Des critiques plutôt flatteuses

En rouge, les vins affichent une robe intense et profonde. « En bouche, c’est un vin à l’attaque franche, à la matière dense et à la structure fine, une belle rondeur qui enveloppe le tout, pas de lourdeur, car l’acidité et de très grande qualité.
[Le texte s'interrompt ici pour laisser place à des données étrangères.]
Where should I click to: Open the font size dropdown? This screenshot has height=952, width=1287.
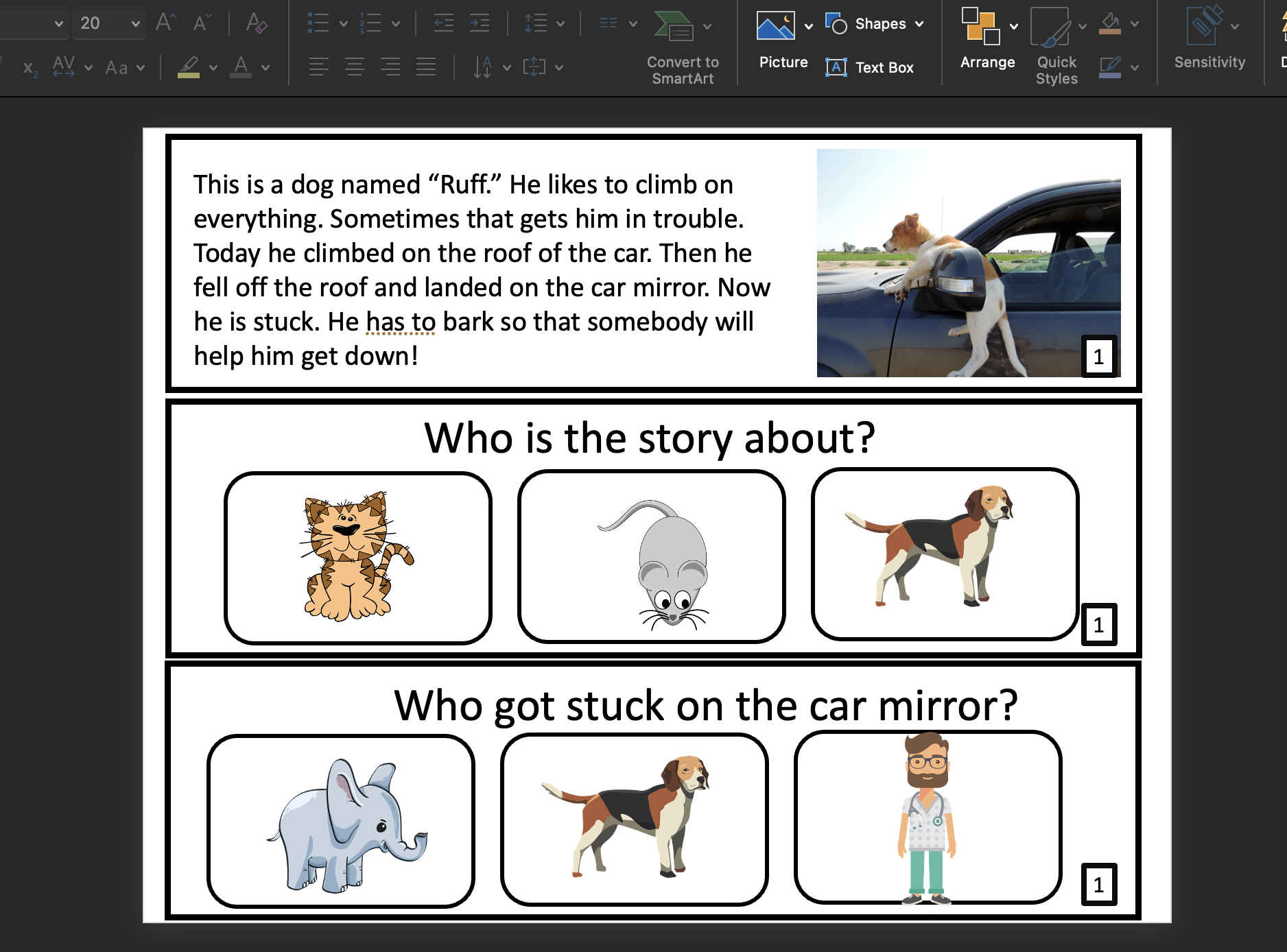(x=134, y=23)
Les tanins sont fermes, fins, mais sont là pour donner au vin une tenue et pour le maintenir dans le temps, car c’est un vin qui est prédisposé à la garde » indique le site Guide Vigne-Vin.

Pour le Guide Hachette des Vins, « la matière est ronde, ample, sans excès, avec une sensation tannique bien équilibrée. »

Le rosé laisse pour sa part exprimer des notes de fruits rouges et impose des tannins dotés d’une vraie personnalité.

Le blanc profite des arômes propres au sauvignon, avec des notes d’agrumes, de pamplemousse ou encore de tilleul. À l’instar du rouge et du rosé, l’attaque en bouche se veut plutôt costaude, mais toute en rondeur.

Enfin, le dernier argument en faveur des Côtes du Marmandais est peut-être celui de leur prix. Une invitation supplémentaire à les découvrir et, sans nul doute, à les apprécier.